STUDY TEXT:
*** Begin section ***

Don’t ask me to kill a spider for you & then criticize my methods. Yes, I had to use a samurai sword, & no, I’m not sorry about your table.
if you text me “let’s get 7-11 hot dogs” why are you surprised when I bring you 9 of them
Spanish people feed their horses hay, but the naughty ones get George.
I think my wife got us a babysitter because she didn’t think I’d sit on the baby correctly
Life Tip: If you get a bunch of tattoos people will never ask you to babysit.
“I am the way and the truth and the life and the muthafuckin’ shizznit.” (Snoop 4:20).
[first phone call]
Watson: hello
Graham Bell: Eureka!! It works!! While I have you, did you know your vehicle warranty is about to expire?
Cats are not mentioned in the Bible because they wrote it.
When people complain that all Cristiano Ronaldo does is score goals, I don’t understand.

*** End section ***

EXERCISE OBJECTIVE:
Decide whether each statement agrees with the jokes, answering yes or no and quoting the words that settle it.
1. A samurai sword was used to kill the spider.
2. Getting a lot of tattoos makes people ask you to babysit more often.
3. The reason given for cats not being mentioned in the Bible is that they wrote it.

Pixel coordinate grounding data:
*** Begin section ***

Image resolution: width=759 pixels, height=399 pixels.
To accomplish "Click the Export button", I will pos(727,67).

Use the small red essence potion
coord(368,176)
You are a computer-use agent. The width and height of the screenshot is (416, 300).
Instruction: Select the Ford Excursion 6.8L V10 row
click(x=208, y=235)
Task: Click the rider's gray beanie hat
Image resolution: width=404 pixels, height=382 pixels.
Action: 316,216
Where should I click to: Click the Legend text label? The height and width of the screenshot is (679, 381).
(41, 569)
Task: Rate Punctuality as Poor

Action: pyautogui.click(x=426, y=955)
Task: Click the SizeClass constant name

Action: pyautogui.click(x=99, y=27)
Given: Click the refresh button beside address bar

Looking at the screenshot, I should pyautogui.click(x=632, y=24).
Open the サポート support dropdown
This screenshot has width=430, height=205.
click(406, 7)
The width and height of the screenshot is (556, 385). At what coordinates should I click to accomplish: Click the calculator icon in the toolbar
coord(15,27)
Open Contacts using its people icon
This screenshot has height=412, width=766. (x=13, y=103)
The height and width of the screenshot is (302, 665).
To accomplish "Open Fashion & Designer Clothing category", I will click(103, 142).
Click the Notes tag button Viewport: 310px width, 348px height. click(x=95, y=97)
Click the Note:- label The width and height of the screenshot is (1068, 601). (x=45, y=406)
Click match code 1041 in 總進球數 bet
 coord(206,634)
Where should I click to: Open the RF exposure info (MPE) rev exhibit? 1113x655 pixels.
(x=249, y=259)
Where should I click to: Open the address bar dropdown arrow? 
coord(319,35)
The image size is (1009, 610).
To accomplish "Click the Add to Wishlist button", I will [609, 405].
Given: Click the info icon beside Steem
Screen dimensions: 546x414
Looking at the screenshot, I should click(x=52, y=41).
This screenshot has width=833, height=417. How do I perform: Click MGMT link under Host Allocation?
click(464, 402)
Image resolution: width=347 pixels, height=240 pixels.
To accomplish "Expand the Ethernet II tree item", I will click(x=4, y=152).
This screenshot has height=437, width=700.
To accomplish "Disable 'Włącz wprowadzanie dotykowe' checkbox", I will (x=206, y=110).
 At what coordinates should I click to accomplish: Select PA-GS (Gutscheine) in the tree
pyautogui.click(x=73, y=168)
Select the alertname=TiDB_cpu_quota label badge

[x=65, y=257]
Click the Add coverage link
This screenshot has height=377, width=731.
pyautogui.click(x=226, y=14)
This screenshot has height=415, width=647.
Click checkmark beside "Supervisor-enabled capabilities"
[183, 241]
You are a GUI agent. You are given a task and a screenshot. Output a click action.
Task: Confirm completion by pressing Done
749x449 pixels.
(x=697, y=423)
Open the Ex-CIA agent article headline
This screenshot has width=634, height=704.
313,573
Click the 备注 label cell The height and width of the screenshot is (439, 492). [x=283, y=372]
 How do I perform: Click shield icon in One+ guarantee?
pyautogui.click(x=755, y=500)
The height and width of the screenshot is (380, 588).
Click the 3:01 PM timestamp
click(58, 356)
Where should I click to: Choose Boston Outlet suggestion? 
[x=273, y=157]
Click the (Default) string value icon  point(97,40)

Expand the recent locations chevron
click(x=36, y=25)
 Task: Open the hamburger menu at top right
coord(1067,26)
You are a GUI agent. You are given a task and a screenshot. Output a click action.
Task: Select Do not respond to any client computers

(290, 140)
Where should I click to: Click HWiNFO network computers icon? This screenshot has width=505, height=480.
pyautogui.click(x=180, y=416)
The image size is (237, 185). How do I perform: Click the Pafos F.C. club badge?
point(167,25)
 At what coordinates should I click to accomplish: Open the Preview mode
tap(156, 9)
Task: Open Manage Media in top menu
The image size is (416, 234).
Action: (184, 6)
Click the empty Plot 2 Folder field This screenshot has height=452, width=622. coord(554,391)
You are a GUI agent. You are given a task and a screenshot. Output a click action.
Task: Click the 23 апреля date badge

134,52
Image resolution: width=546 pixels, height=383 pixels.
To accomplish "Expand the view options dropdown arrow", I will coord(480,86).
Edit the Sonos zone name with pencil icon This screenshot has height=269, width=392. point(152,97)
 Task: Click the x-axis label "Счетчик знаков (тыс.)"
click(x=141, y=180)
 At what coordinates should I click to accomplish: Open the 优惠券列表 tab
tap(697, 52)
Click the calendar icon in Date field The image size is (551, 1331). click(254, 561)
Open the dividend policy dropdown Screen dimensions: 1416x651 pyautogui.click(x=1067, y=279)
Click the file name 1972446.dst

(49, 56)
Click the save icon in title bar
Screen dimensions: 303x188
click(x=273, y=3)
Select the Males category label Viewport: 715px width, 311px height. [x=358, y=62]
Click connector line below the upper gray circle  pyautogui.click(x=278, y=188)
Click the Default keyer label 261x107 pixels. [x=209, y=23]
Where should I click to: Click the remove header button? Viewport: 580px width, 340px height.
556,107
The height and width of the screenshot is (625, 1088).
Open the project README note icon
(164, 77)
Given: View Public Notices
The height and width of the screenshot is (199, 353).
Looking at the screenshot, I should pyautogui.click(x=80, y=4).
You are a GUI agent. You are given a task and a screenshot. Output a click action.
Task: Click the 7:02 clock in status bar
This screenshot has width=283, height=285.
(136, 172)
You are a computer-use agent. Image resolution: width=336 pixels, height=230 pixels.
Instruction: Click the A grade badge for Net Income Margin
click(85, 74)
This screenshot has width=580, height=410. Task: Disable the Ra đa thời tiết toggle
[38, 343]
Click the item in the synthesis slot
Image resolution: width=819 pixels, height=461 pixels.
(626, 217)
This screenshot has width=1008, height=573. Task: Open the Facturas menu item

*** End section ***

EXERCISE RESPONSE:
1. Yes: "Yes, I had to use a samurai sword"
2. No: "If you get a bunch of tattoos people will never ask you to babysit."
3. Yes: "Cats are not mentioned in the Bible because they wrote it."